Change 528134 had a related patch set uploaded (by Fdans; owner: Fdans):
[analytics/refinery@master] Add creation query for new nediarequests dataset

https://gerrit.wikimedia.org/r/528134

Ottomata triaged this task as High priority.Aug 5 2019, 3:34 PM
Ottomata added a project: Analytics-Kanban.
Ottomata moved this task from Incoming to Analytics Query Service on the Analytics board.
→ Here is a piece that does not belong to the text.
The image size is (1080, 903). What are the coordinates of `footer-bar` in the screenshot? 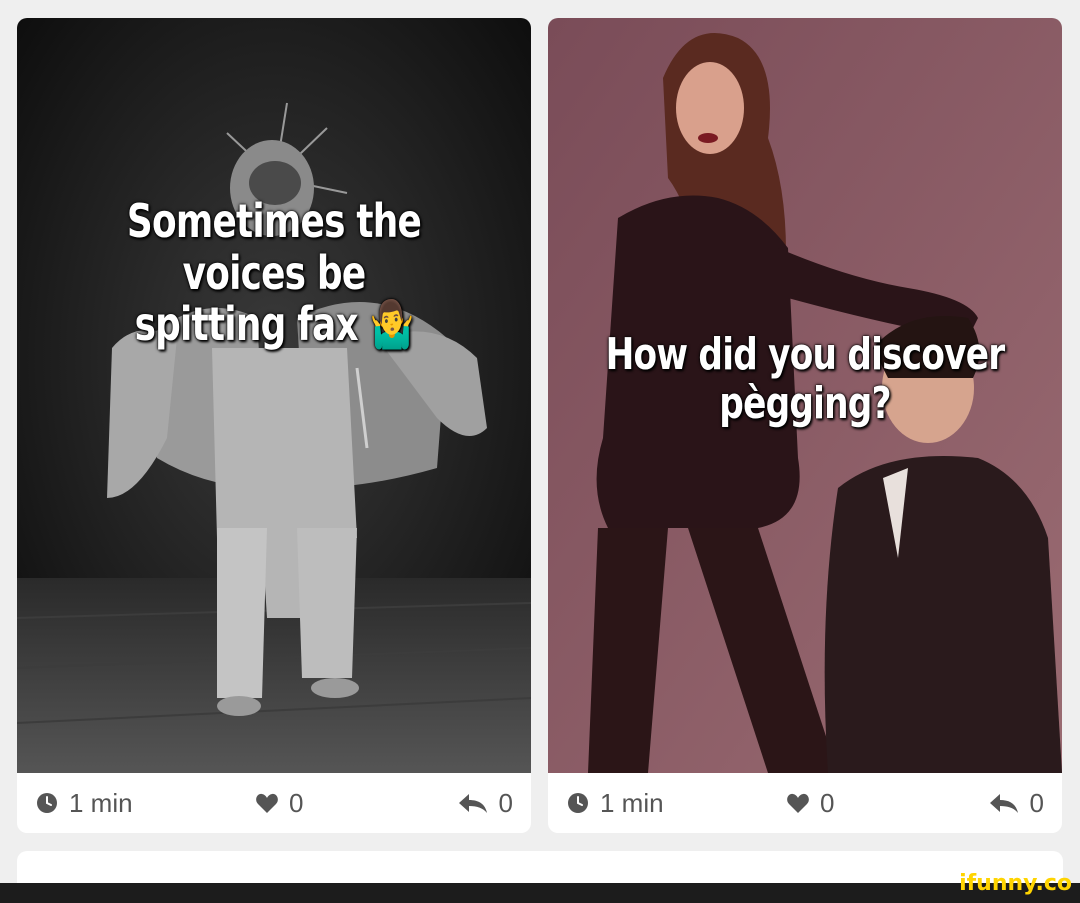 It's located at (540, 893). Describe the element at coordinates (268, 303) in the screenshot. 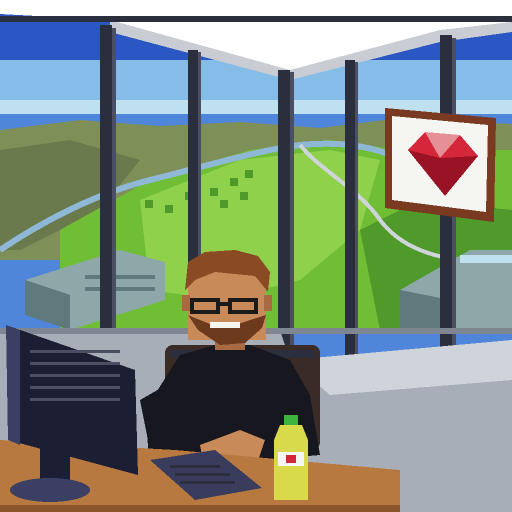

I see `ear-right` at that location.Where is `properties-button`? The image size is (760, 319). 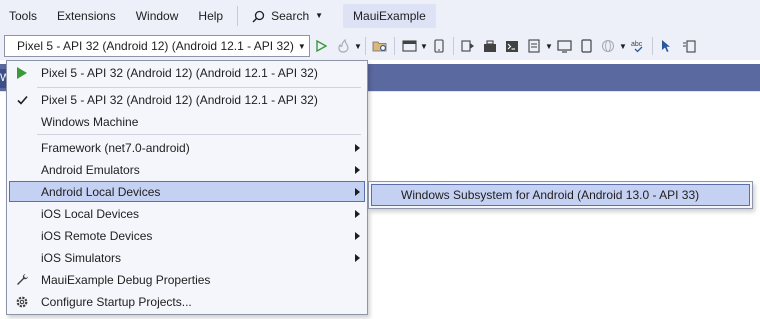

Change 529911 had a related patch set uploaded (by Fdans; owner: Fdans):
[analytics/refinery@master] [wip] Add mediarequests hourly oozie job

https://gerrit.wikimedia.org/r/529911

Change 528134 merged by Mforns:
[analytics/refinery@master] Add creation query for new nediarequests dataset

https://gerrit.wikimedia.org/r/528134

Change 529911 merged by Milimetric:
[analytics/refinery@master] Add mediarequests hourly oozie job

https://gerrit.wikimedia.org/r/529911

Change 532725 had a related patch set uploaded (by Fdans; owner: Fdans):
[analytics/refinery@master] Changes related to timestamp partitioning for mediarequests

https://gerrit.wikimedia.org/r/532725

Change 532725 merged by Joal:
[analytics/refinery@master] Change partition structure to year/month/day/hour.
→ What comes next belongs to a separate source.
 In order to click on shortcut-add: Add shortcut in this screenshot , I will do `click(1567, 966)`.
https://gerrit.wikimedia.org/r/532725

Krinkle removed a subscriber: Krinkle.Fri, Aug 30, 4:03 PM
Nuria removed subscribers: Ramsey-WMF, Abit, Ian_Furst and 14 others.

ping @fdans seems like if the oozie job is working we can move this ticket to done right?

fdans moved this task from Next Up to Done on the Analytics-Kanban board.Tue, Sep 10, 4:09 PM
Nuria closed this task as Resolved.Wed, Sep 11, 9:48 PM
Nuria set the point value for this task to 3.